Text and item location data
━━━
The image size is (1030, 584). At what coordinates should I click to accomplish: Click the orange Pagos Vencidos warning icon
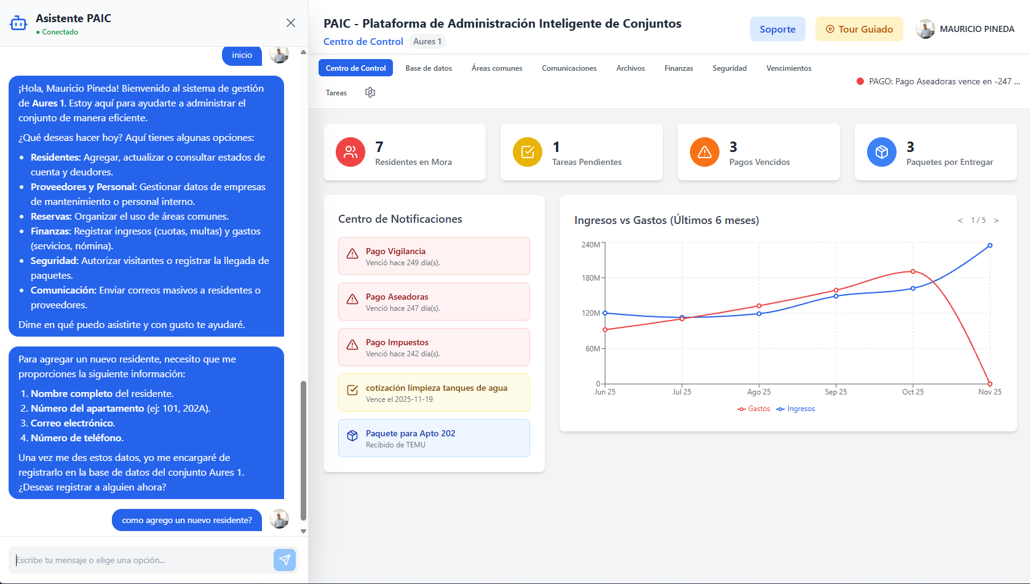click(704, 152)
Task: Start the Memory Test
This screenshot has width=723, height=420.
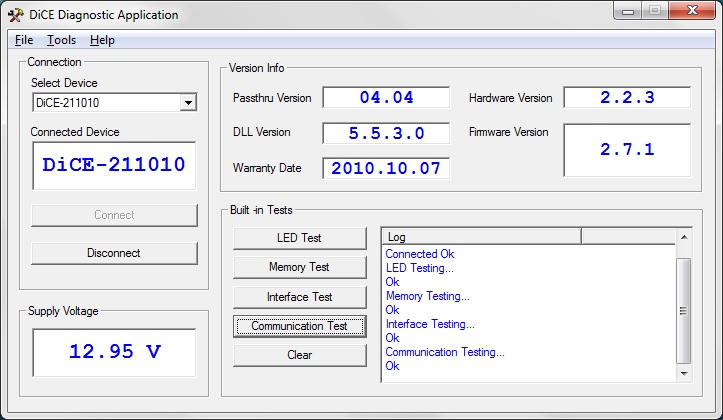Action: [x=299, y=267]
━━━
Convert the data lines above into a Markdown table with the columns "Row" and "Line," numbering each line and omitting blank lines. Omit the pictures.

● **Task output**
| Row | Line |
|---|---|
| 1 | The image size is (1030, 584). At what coordinates should I click to accomplish: Click the orange Pagos Vencidos warning icon |
| 2 | click(704, 152) |
| 3 | Task: Start the Memory Test |
| 4 | This screenshot has width=723, height=420. |
| 5 | Action: [x=299, y=267] |